The day ended with a presentation “Impala: A Modern SQL Engine for Hadoop” by Justin Erickson, Cloudera. He spoke on Impala architecture and implementation, compared this solution against Apache Hive and some other data warehouses. However, he did not answer the hottest question: when Impala will be released.

The magic behind big data

The final day of the “Week” was very informative. Dmitry Fedoruk from Google, Ireland, revealed one of the secrets of how Google AdWords works. He told about Photon, a fault-tolerant and scalable solution for joining of continuous data streams. It sounded like real magic.

To be honest, I was not too much impressed by the presentation from IBM. Although some ideas were not bad, the speaker was a bit too much focused on problems of large enterprises, in which employees at the lowest level don’t know what the top managers do.

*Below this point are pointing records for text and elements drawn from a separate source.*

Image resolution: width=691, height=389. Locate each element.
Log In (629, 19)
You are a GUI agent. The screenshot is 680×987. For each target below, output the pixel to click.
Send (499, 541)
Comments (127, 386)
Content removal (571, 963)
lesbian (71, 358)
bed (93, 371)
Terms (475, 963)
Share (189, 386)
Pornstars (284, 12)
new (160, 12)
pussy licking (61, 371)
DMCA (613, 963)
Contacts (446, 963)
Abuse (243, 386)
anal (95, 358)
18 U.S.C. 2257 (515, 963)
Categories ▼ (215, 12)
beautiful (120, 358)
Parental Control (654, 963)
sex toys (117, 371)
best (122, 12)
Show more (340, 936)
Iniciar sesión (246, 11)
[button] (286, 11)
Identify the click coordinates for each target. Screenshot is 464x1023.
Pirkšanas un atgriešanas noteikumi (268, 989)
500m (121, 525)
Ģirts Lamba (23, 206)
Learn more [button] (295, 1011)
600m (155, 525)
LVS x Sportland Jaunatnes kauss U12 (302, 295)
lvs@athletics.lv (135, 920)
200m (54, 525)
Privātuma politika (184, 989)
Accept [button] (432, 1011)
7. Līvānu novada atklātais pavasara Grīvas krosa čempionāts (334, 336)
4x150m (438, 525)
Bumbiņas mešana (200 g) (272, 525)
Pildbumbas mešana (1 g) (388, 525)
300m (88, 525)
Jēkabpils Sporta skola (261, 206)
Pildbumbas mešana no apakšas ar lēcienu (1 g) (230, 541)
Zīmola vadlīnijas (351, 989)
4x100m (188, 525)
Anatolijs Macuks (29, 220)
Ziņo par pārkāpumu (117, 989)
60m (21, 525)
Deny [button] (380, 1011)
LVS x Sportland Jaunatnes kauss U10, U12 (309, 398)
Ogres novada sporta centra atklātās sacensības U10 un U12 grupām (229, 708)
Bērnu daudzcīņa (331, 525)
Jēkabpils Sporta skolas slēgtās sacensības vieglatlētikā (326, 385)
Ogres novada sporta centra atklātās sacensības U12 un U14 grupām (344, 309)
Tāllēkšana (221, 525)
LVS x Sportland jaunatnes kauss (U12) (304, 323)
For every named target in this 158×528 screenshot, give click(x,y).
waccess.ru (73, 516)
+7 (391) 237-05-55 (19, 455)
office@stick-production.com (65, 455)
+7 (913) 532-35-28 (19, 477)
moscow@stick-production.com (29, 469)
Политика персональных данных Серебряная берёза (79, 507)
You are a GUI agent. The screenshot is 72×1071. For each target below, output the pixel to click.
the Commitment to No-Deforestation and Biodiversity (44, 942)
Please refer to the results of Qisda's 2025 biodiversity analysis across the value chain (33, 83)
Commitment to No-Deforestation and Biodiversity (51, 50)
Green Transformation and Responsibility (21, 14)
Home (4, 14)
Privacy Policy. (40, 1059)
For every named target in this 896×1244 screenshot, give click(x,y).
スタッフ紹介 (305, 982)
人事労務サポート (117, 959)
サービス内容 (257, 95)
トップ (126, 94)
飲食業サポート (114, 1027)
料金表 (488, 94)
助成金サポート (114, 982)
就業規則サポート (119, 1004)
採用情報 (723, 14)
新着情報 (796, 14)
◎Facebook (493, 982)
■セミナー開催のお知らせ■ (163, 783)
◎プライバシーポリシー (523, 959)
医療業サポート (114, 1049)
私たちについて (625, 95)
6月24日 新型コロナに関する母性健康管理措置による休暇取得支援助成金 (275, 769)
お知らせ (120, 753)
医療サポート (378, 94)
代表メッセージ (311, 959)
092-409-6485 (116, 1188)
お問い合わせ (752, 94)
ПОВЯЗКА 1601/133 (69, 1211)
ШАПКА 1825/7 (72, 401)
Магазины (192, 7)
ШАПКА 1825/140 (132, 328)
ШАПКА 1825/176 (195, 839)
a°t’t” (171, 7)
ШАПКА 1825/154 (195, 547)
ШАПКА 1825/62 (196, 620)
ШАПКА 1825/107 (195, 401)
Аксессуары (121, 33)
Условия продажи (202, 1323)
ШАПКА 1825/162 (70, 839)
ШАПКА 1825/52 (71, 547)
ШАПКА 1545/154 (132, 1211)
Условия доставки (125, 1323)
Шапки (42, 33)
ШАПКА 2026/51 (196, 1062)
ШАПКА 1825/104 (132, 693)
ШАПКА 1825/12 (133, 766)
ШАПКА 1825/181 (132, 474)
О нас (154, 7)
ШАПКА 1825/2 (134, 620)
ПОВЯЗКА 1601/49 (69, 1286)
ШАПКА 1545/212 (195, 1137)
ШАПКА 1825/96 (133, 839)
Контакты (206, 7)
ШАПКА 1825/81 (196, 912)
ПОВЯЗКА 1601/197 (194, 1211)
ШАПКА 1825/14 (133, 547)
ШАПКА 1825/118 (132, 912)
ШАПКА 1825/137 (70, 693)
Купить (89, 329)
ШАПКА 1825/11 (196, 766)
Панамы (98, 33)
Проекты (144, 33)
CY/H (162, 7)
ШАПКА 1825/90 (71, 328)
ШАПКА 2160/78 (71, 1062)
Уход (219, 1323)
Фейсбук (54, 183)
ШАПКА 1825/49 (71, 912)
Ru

Then, Evgeniy Polyakov, Yandex, spoke about some cases of data storage. Although I could only partially agree with some points, I would give this session 10 scores for brilliant examples and artistic presentation.

Former colleagues at Rambler, Anton Gorokhov and Pavel Mezentsev, delivered a compelling session on how the company developed a personalization service to make advertising and news more targeted. They told about the used data analysis methods and demonstrated how they were implemented. It took 35 man-months to teach the system detect who (a man/female, their age, preferences, etc.) visits a website right at the moment. So, big data—big work!

After some presentations “Using Hadoop with Mail.ru” by Aleksey Romanenko and Maksim Lapan, Mail.ru Group, I reassessed this web resource. Like some others in the IT community, I used to think that the company’s services are merely entertaining and are not really interesting. In reality, it turned out that a lot of experienced professionals are working at the company and they are the early adopters of many cutting-edge technologies. So, Maksim demonstrated a very interesting session on how to optimize HBase.

I would like to thank all the event managers who invited such interesting speakers. Such events are a good opportunity to pick up some new ideas and to learn from the experienced colleagues.